* _SOURCE EXTRACT_:
-*-

# Devil Food



## WorkingWife (May 15, 2015)

Let's say, hypothetically...

You have spouses where the H is trying desperately to lose about 20lbs. The W does not need or want to lose any weight.

The H struggling to lose weight usually watches what he eats, but if there is junk food that he likes around he will compulsively scarf it all down. 

The W really likes having some junk food around, but a little nibble satisfies her, so where a 1 lb. chocolate bar would last her a month or so, if H discovers it, it's lucky to last 15 minutes...

And let's say, hypothetically, today H found 1/2 of such a chocolate bar in her desk drawer and ate the whole thing then told her: Do not bring any of that into our home again.

Do you think she should humor him because she doesn't really need it and he's helpless in it's presence? Or is it unfair to tell her she can't have chocolate in her own home because of his problems with food?

I already know what I would do, but I'm curious how others see this.

One side note that frustrates her is that her H begs her not to sabotage him by buying/making special stuff on holidays or for his B-day, but then he'll occasionally lose his mind and buy junk food himself. For example, last year at Christmas he begged her not to make her annual batch of fudge that she looks forward to making every year - then a few days later came home from Costco with a 4lb bag of chocolate bars that he bought on impulse...

Is she Satan's little helper when she brings junk food he likes into the house? Or does he need to get a grip and control himself? Or does she just need to be sneakier and hide any junk food she wants better and not eat it in front of him?


----------



## MountainRunner (Dec 30, 2014)

WorkingWife said:


> Is she Satan's little helper when she brings junk food he likes into the house? *Or does he need to get a grip and control himself?*


As one who has fought a weight problem all his life, the onus is on him...solely and entirely. The pleas to not sabotage are simply ploys to blame shift if he fails.

6 years ago, I lost the weight...forever and have kept it off. My wife enjoys her sweets and I even buy them for her. I too love my chocolate (and don't get me started on ice cream...the bane of my existence to which I haven't tasted one bite in years).

I could write volumes on this.


----------



## WorkingWife (May 15, 2015)

MountainRunner said:


> As one who has fought a weight problem all his life, the onus is on him...solely and entirely. The pleas to not sabotage are simply ploys to blame shift if he fails.
> 
> 6 years ago, I lost the weight...forever and have kept it off. My wife enjoys her sweets and I even buy them for her. I too love my chocolate (and don't get me started on ice cream...the bane of my existence to which I haven't tasted one bite in years).
> 
> I could write volumes on this.


Interesting. Ice Cream and Peanut M&M's are his undoing. (I don't even really like ice cream - it's cold. what's up with that?!)

-*-

* _YOUR GOAL_: Rewrite the part of the junk food thread that begins with "Do you think" and ends after "bought on impulse...", changing "fudge" to "cookies".

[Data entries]
-*-

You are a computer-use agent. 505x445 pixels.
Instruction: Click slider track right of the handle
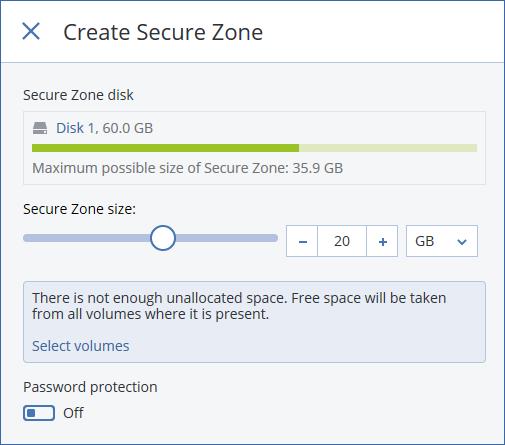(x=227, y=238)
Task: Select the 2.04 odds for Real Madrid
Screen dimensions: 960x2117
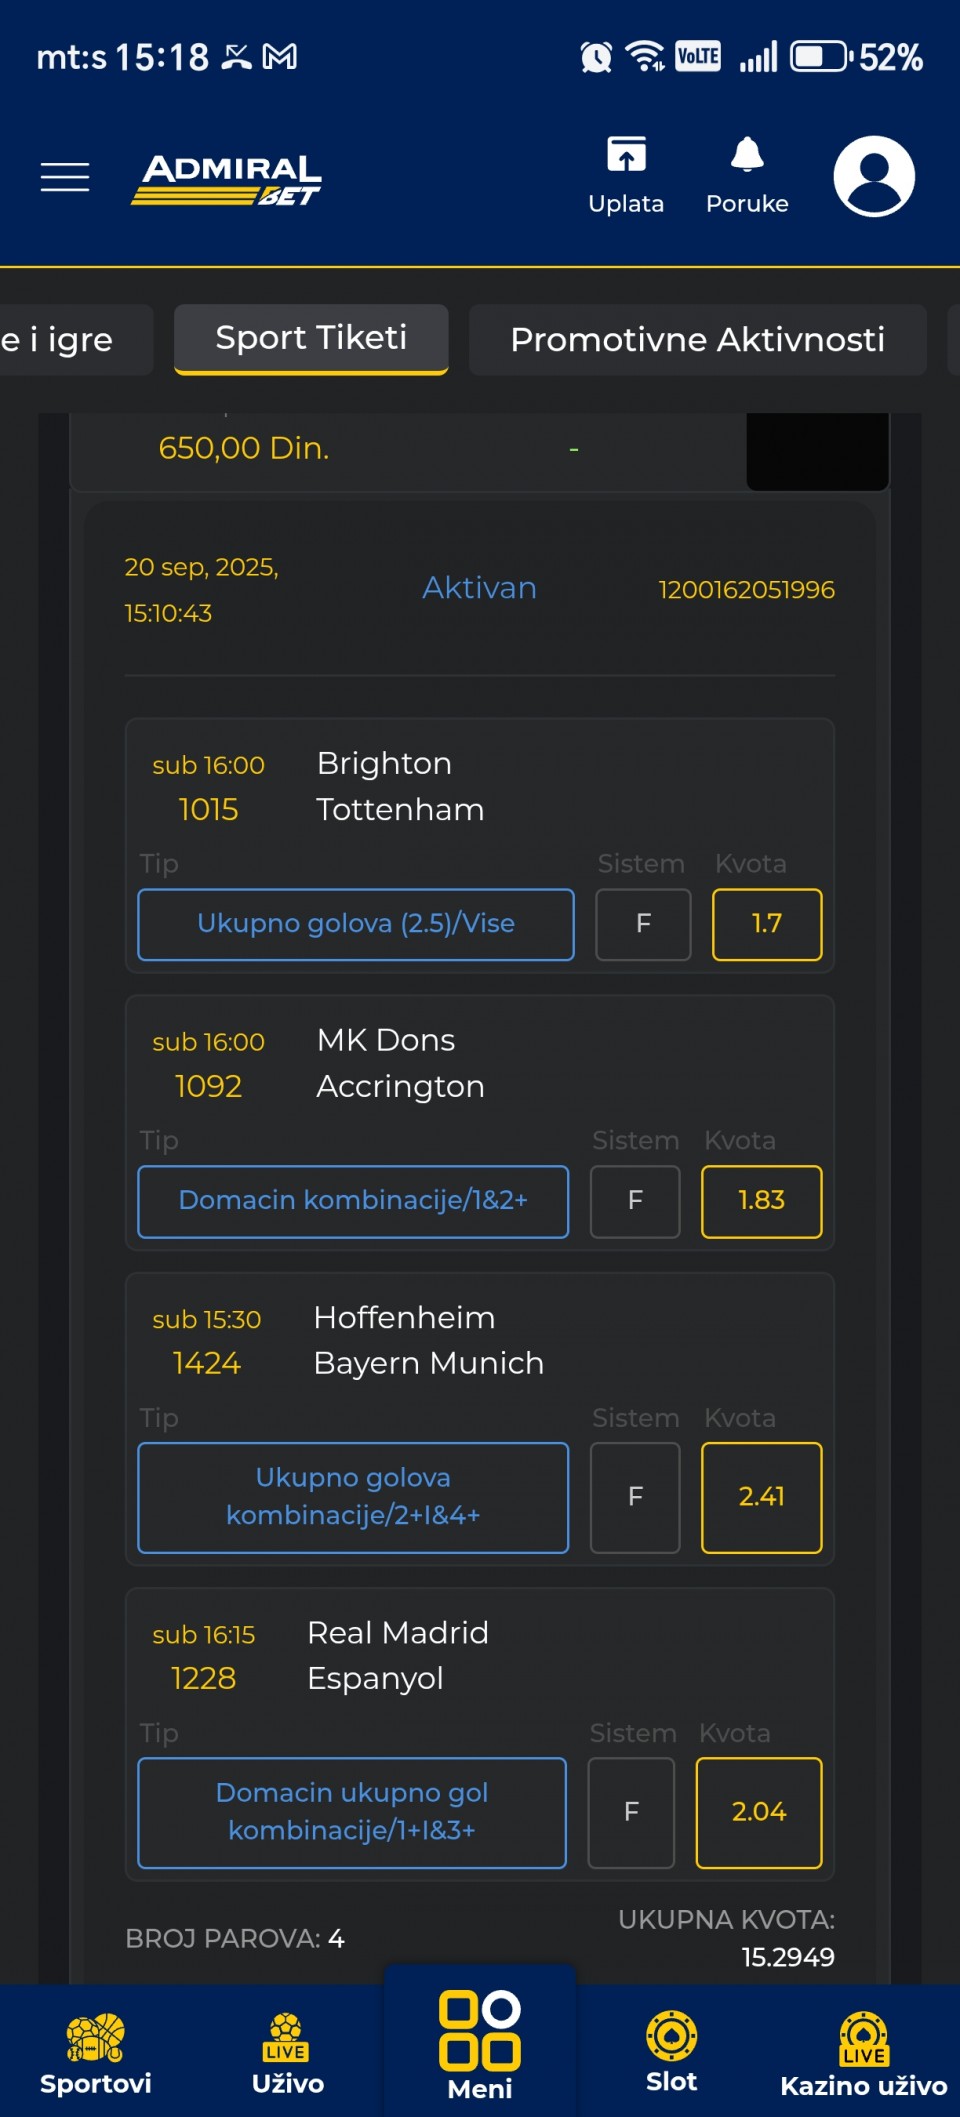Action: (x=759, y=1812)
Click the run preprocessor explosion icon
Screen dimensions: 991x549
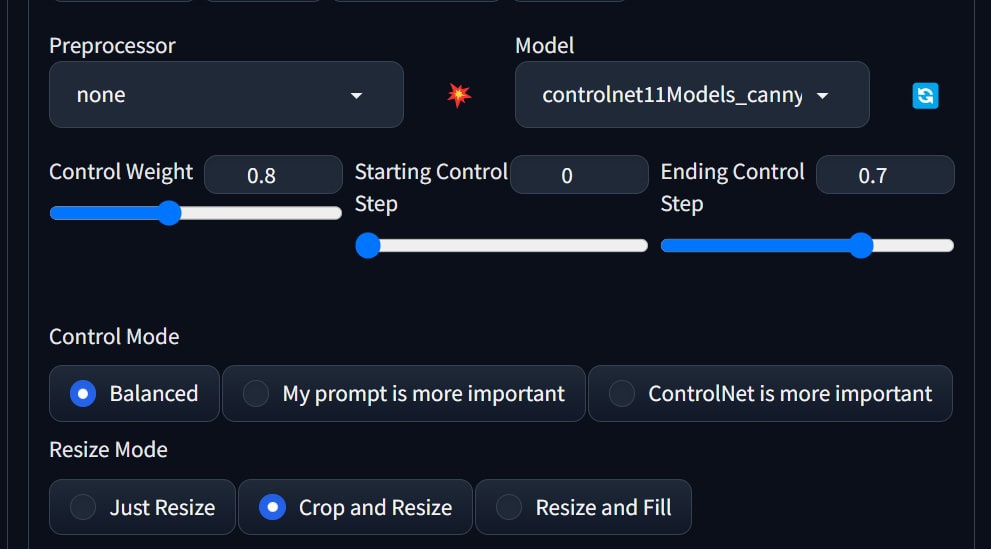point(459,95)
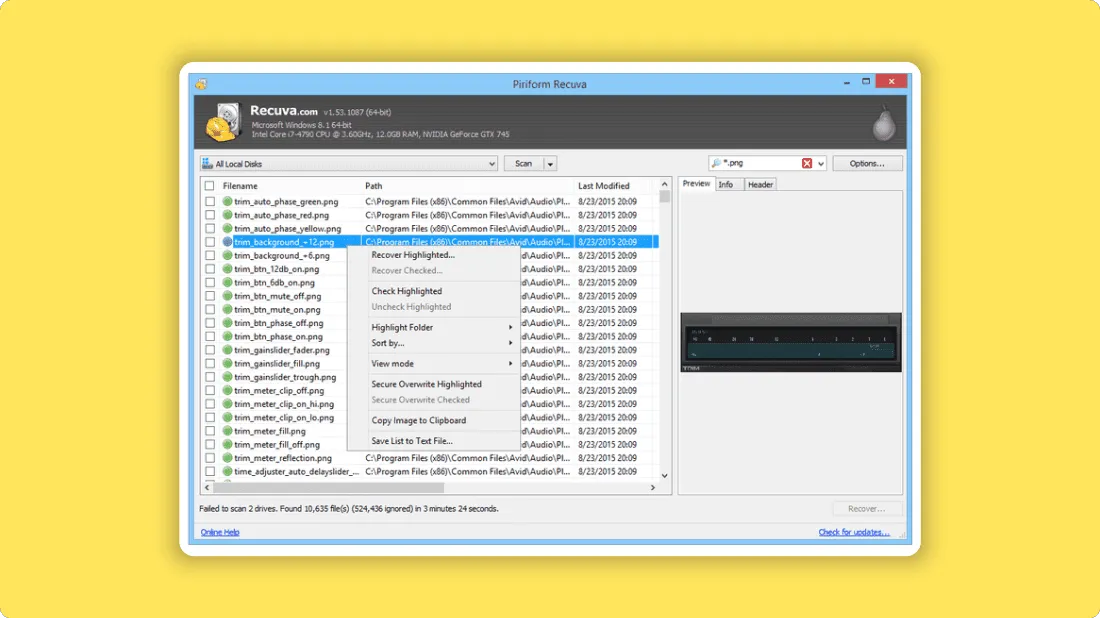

-*-

* _SOLUTION TO THE PROBLEM_:
Do you think she should humor him because she doesn't really need it and he's helpless in it's presence? Or is it unfair to tell her she can't have chocolate in her own home because of his problems with food?

I already know what I would do, but I'm curious how others see this.

One side note that frustrates her is that her H begs her not to sabotage him by buying/making special stuff on holidays or for his B-day, but then he'll occasionally lose his mind and buy junk food himself. For example, last year at Christmas he begged her not to make her annual batch of cookies that she looks forward to making every year - then a few days later came home from Costco with a 4lb bag of chocolate bars that he bought on impulse...